Labour's pension policy seems to sink further into the mire by the day, and although governments have historically regarded anything other than the basic state pensions as a problem not for them but for future generations, Britain's ageing population is making it into an immediate electoral issue.
The Government's only "big idea" so far for bridging the savings gap – the stakeholder pension – has been an abject failure. Little else of value has emerged to address this vital area of public policy. Ministers trumpet the cause of long-term savings whenever the opportunity presents, but almost everything they do seems to undermine it.
The latest broadside against the private pensions industry comes in the shape of the Government Actuary's five-year review of the National Insurance rebate. Now sit up and concentrate, for even the experts find it hard to navigate their way around the byzantine complexity of the pensions maze. One way the Government tries to encourage private pension provision is by agreeing to rebate part of your National Insurance payments to your private pension plan. By agreeing the rebate, you opt out of entitlement to state earnings-related pension benefits.

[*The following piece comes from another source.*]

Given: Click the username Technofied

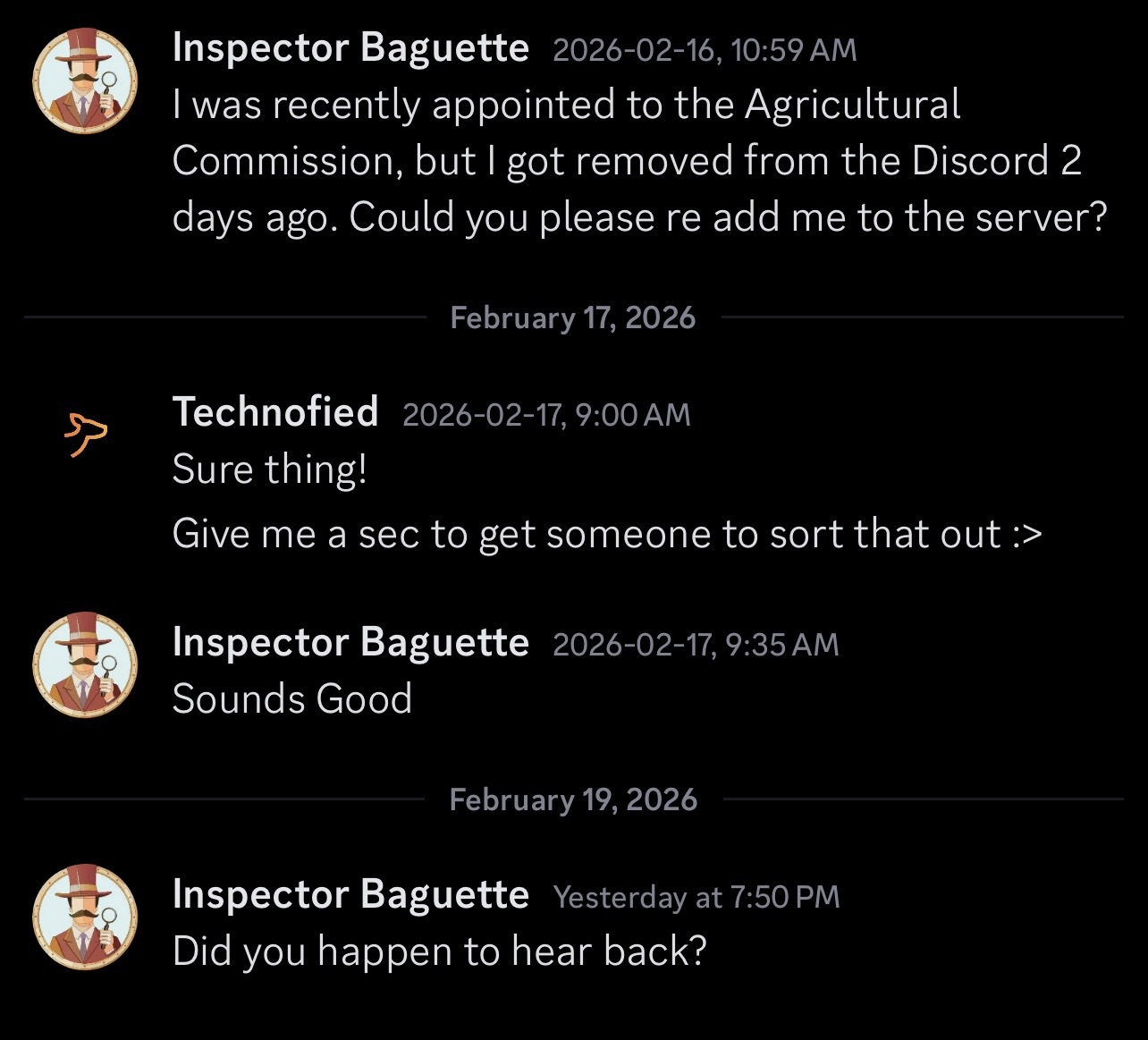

In its five-year review of the size of these rebates, the Government will from next tax year overall slightly increase them, but not, as it happens, for men over the age of 54 and women over the age of 49. The Government Actuary takes the view that the amounts are still sufficient to make private pension provision more attractive than the state alternative, but most private pension consultants disagree. The Government has failed to take account of both improved mortality and lower projected investment returns, they say. The upshot is that for many people over these ages, it will be more advantageous to opt back into state pension provision than take the rebate.
According to calculations by William M Mercer, the benefits consultancy, it will require an annual rate of return of 7 per cent or more for the new contracted out rebate to deliver the same level of benefit as the second-tier state pension. The rate of return on gilts is much lower, and even on corporate bonds you would struggle to achieve more than 6 per cent. In order to get a better rate of return, you would have to take investment risks which, particularly for those on lower incomes with no other cushion of savings to fall back on, would be regarded as irresponsible.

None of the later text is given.